Area II:  Prevent epilepsy and its progression. 

  1. Understand how genes and the control of those genes can influence how a brain may become prone to seizures during brain development. 
  2. Understand how insults to the brain such as trauma, tumors, or neurodegeneration can influence how someone’s brain can develop epilepsy. 
  3. Identify measurable, biological markers to help identify, predict, and monitor the development of seizures and epilepsy so treatments to prevent epilepsy following insult to the brain can be developed. 
  4. Develop animal models and other model systems that more closely align with human epilepsy to better understand and develop treatments to prevent or cure epilepsy in people. 
  5. Develop new therapies to prevent epilepsy or change its progression that also treat the co-occurring conditions such as depression. 
  6. Apply new tools and techniques for the use of large amounts of data from laboratories and from hundreds or thousands of people with epilepsy to our laboratory research to better understand the complexity of the epilepsies. For example, use artificial intelligence to analyze large amounts of data help to understand why individuals with a similar genetic background can have profoundly different symptoms? 

 

Area III.  Improve treatment options for controlling seizures and epilepsy-related conditions while limiting side effects. 
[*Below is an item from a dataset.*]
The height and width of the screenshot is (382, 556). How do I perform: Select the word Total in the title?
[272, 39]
  1. Understand how seizures start, spread, and stop in the brain for different seizure types and different causes of the epilepsies.  Learn about what is happening in the brain in between seizures and how that impacts the person and future seizures.  We also need to learn more about why people have treatment side effects and how they can be prevented. 
  2. Develop knowledge and tools to create and prescribe the best treatment for each person with epilepsy by using personal characteristics, seizure type and form of epilepsy, risk factors, and other health issues that also occur with epilepsy. 
  3. Develop better ways to study the epilepsies that capture the many essential facets of epilepsy in people. Explore new ways to model the epilepsies in the laboratory that might allow for accelerated development of new treatments. 
  4. Develop and improve non-medication treatment options such as surgical approaches, gene therapy, dietary treatments like the ketogenic diet, and devices that detect and prevent or stop seizures. Reduce or eliminate side effects of these treatments.  
  5. Develop better treatments and ways to monitor and report health status for people with epilepsy and their families so they can manage the condition in their home or other non-medical setting. 

 

Area IV. Limit, treat, or prevent other conditions associated with epilepsy including neurodevelopmental and mental health issues, cognitive problems, health-related quality of life concerns, as well as causes of mortality or death. 

  1. Understand and reduce the effect of epilepsy on non-seizure outcomes such as brain development, mental health, intelligence, reasoning and understanding, and health-related quality of life.  
  2. Understand and limit the effect of epilepsy treatments on non-seizure outcomes, such as brain development, mental health, understanding and awareness, and health-related quality of life. 
  3. Understand non-epileptic seizures not related to epilepsy (also referred to as functional seizures) and improve the treatment options available. 
  4. Understand the causes of and risk factors for sudden unexpected death in epilepsy (SUDEP) and other causes of death in people with epilepsy, and develop preventative strategies and treatments. 
  5. Identify the impact of epilepsy and treatments for the epilepsies on the health of women (fertility, pregnancy, bone health, hormones, mental health, quality of life) and their children (fetal and neonatal development). 
  6. Understand the impact and interaction between sleep and epilepsy and how this impacts non-seizures outcomes. Develop improved treatment options for sleep issues that improve non-seizure outcomes.